任务说明 - 请原样输出下列记录中从包含“Task: Select the Suitable label”的那一行起、直至记录末尾的部分，首尾两端均包括在内，并略去其中的图片。

**********

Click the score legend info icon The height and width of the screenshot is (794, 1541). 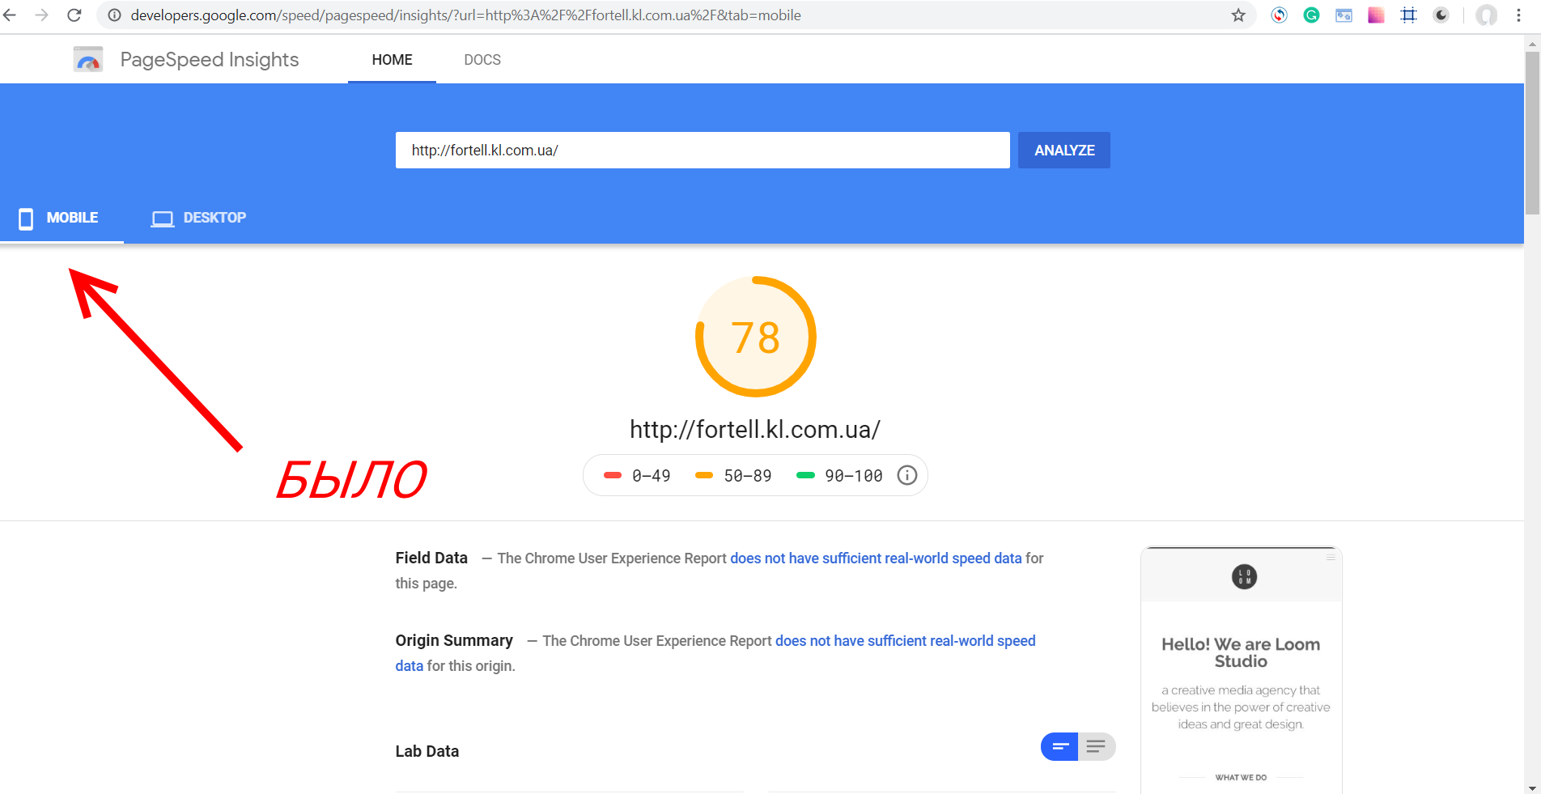907,475
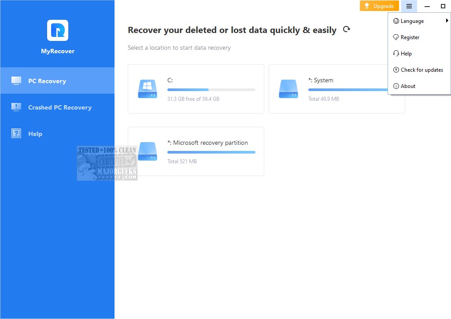Click the MyRecover app logo

tap(57, 29)
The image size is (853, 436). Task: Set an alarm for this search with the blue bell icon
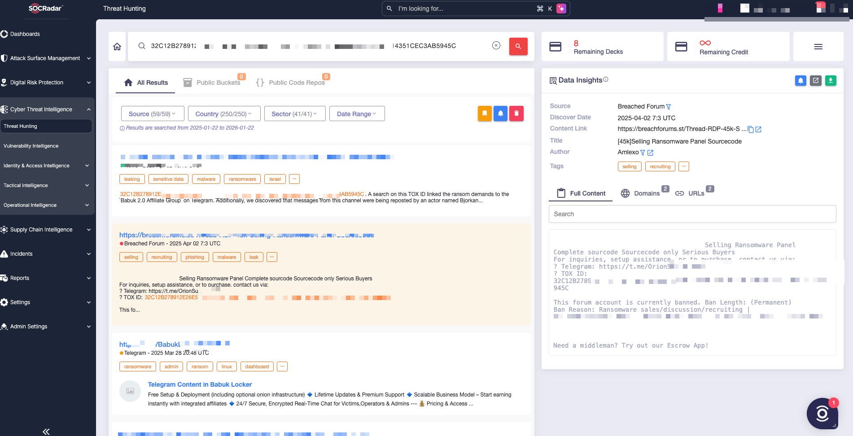(500, 113)
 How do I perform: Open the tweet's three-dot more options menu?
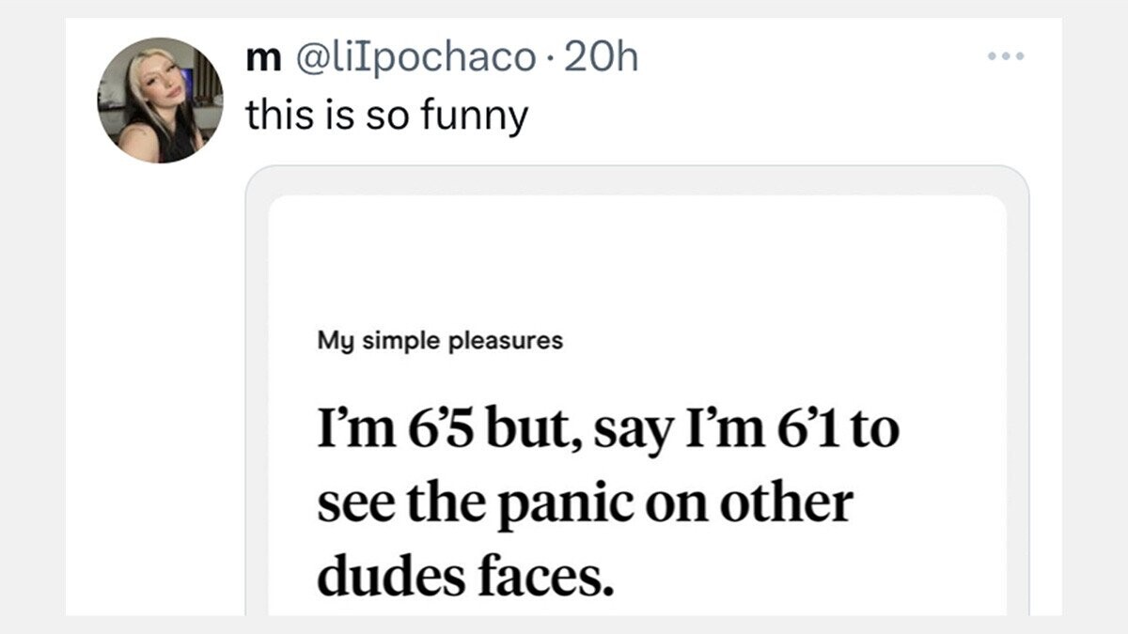click(x=1006, y=56)
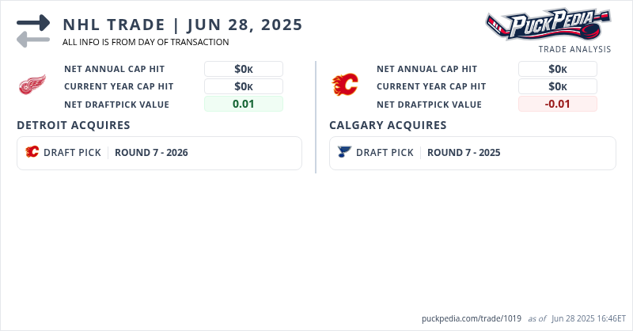633x331 pixels.
Task: Click Flames icon beside Detroit's draft pick
Action: coord(32,153)
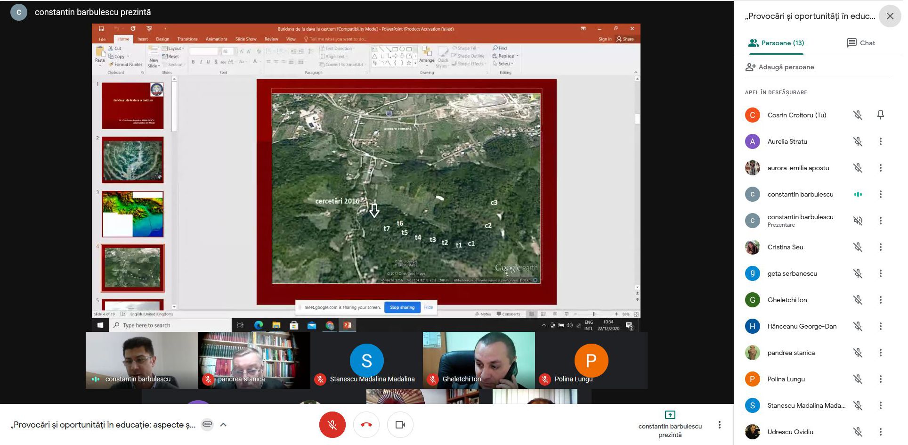The image size is (908, 445).
Task: Hang up the call
Action: coord(366,425)
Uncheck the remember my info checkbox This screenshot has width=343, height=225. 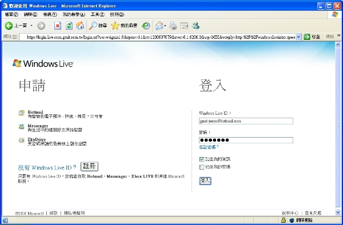(202, 159)
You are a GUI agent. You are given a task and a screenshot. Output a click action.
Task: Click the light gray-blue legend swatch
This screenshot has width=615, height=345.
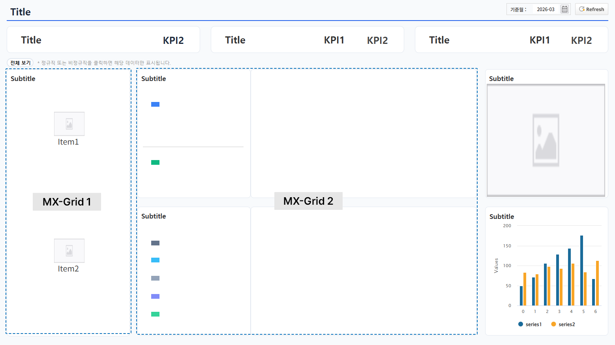155,278
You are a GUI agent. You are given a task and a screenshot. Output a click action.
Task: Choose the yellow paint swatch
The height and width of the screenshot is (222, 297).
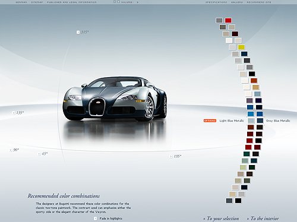point(241,47)
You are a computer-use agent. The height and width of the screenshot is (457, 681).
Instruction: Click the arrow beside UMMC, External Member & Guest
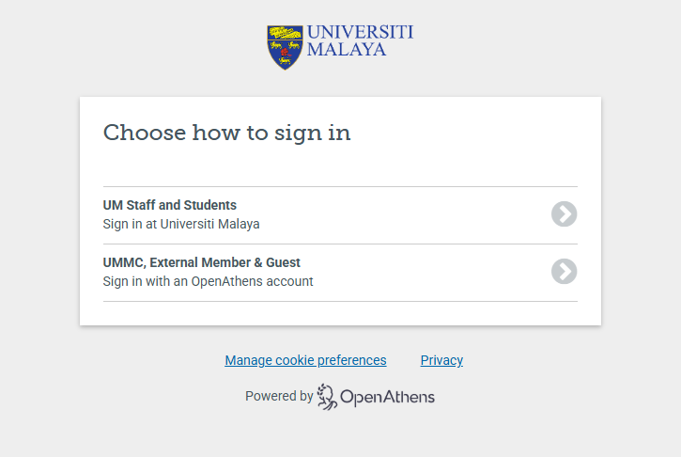564,272
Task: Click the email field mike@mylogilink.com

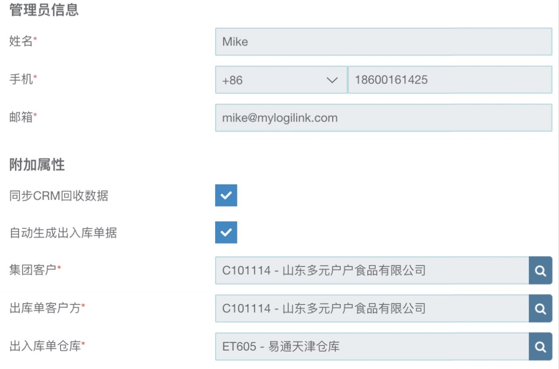Action: point(384,118)
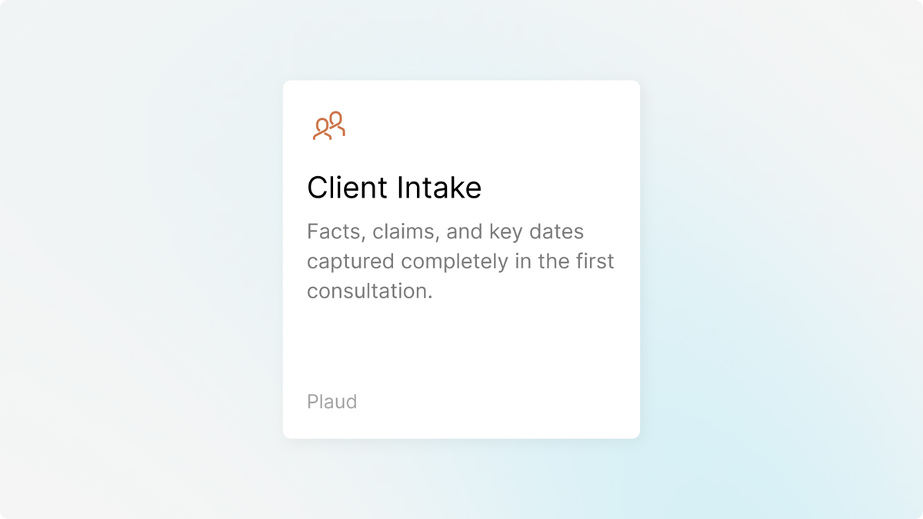Click the word "captured" in the description
923x519 pixels.
click(x=350, y=261)
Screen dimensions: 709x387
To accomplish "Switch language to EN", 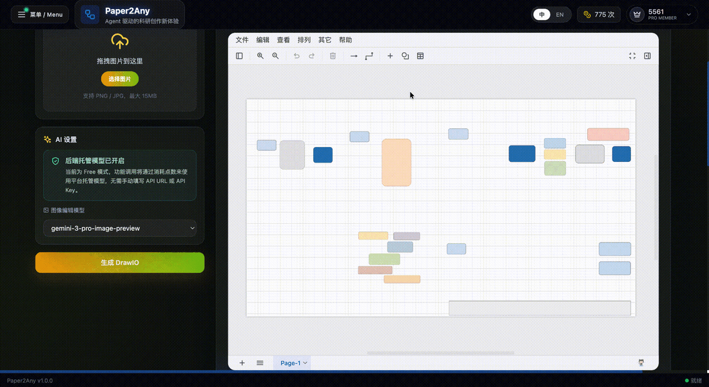I will [559, 14].
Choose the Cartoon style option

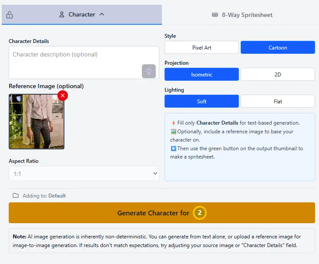pyautogui.click(x=278, y=47)
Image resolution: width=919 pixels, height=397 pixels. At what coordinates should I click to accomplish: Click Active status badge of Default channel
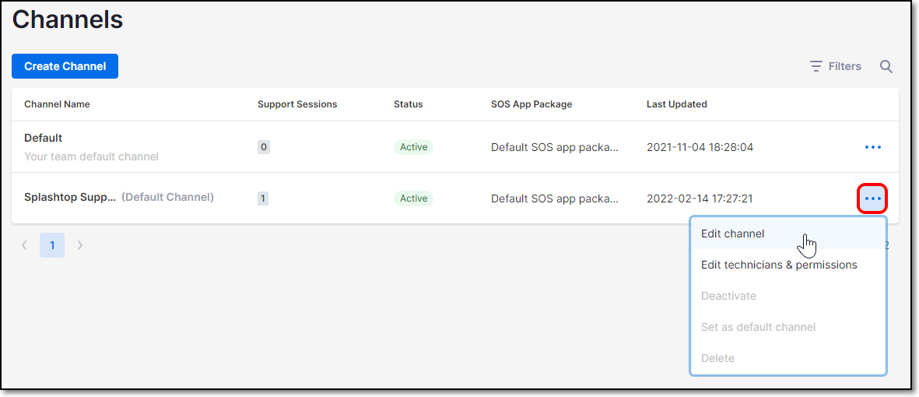pos(413,147)
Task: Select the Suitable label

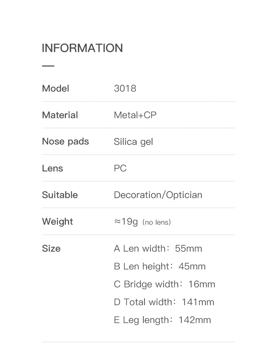Action: 60,195
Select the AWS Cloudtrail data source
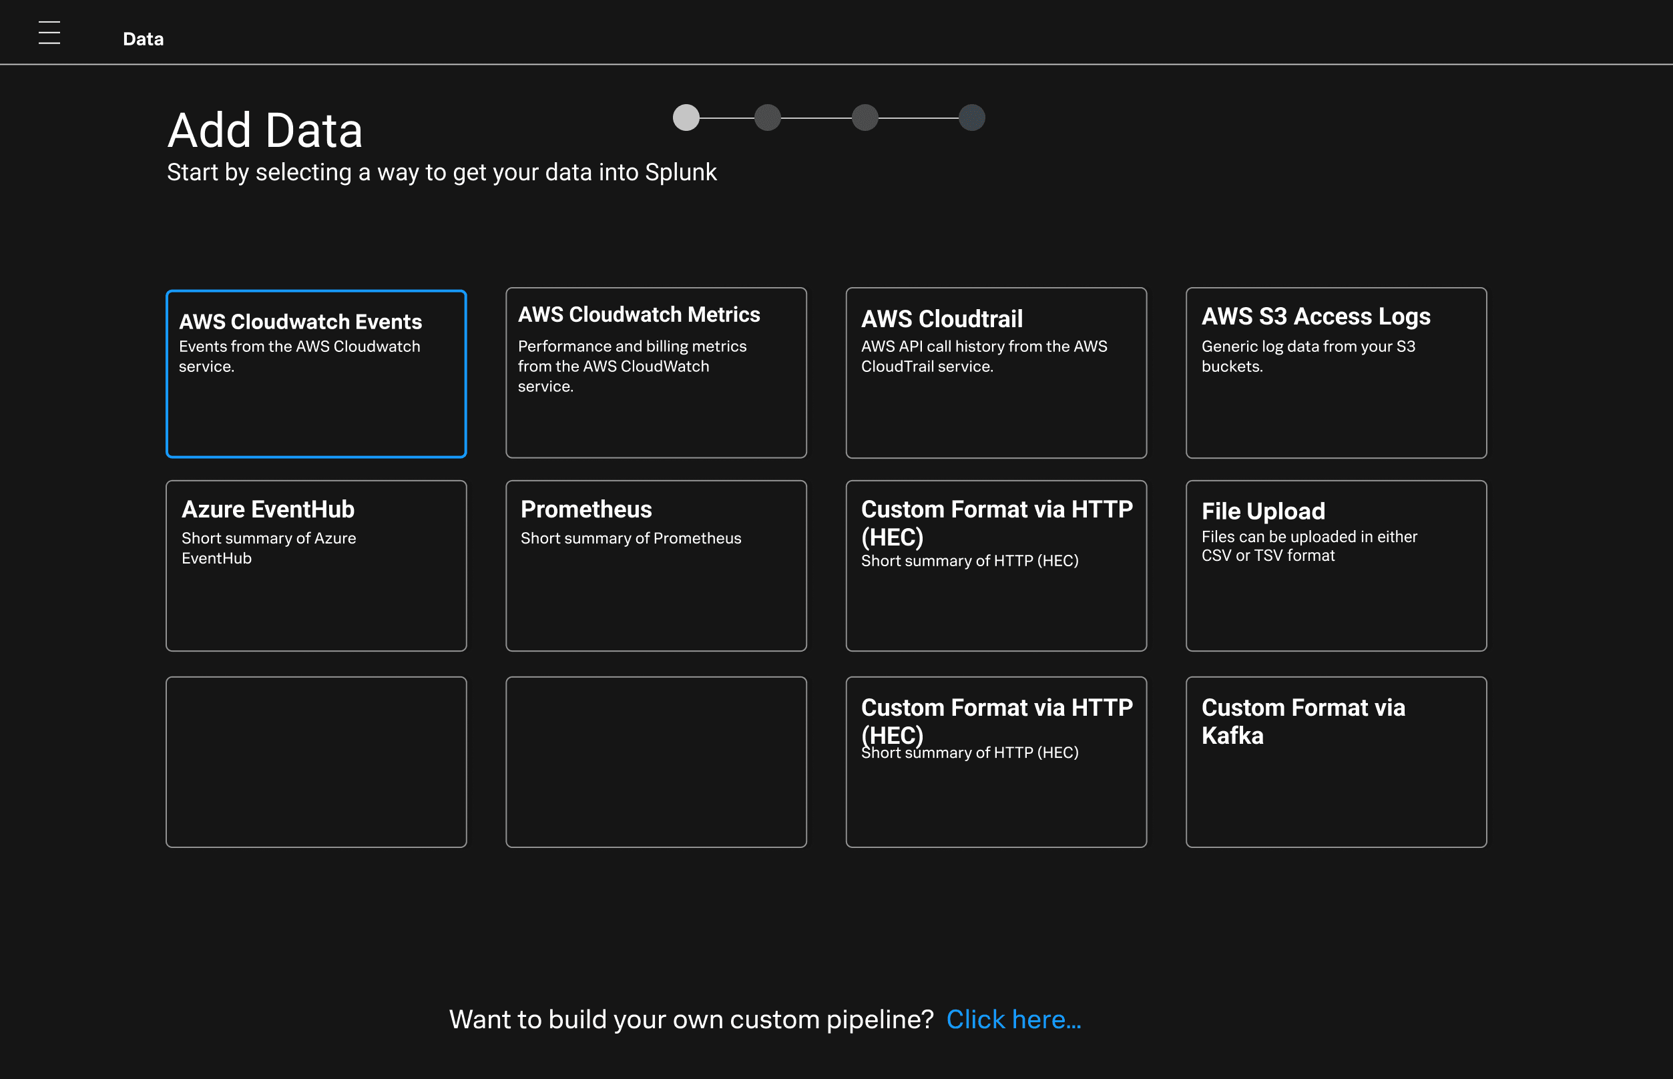This screenshot has width=1673, height=1079. pyautogui.click(x=996, y=373)
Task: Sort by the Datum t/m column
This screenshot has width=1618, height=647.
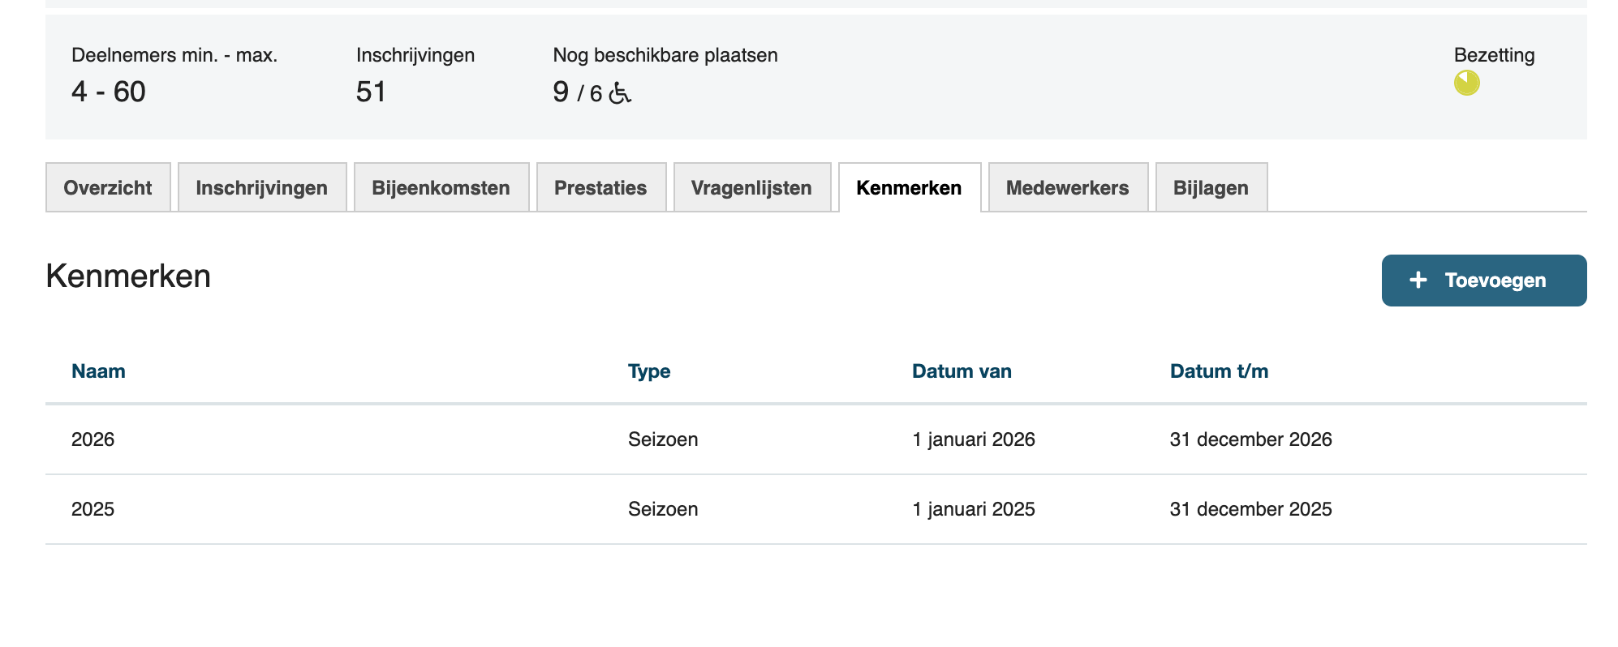Action: tap(1219, 371)
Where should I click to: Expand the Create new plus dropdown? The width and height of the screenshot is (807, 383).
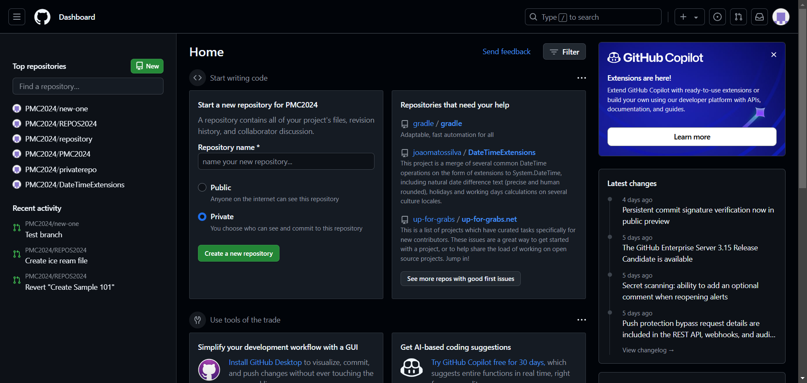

**********

任务结果 -
Task: Select the Suitable label

Action: 60,195
Select the AWS Cloudtrail data source
This screenshot has width=1673, height=1079. pyautogui.click(x=996, y=373)
Task: Sort by the Datum t/m column
This screenshot has width=1618, height=647.
Action: tap(1219, 371)
Where should I click to: Expand the Create new plus dropdown? The width and height of the screenshot is (807, 383).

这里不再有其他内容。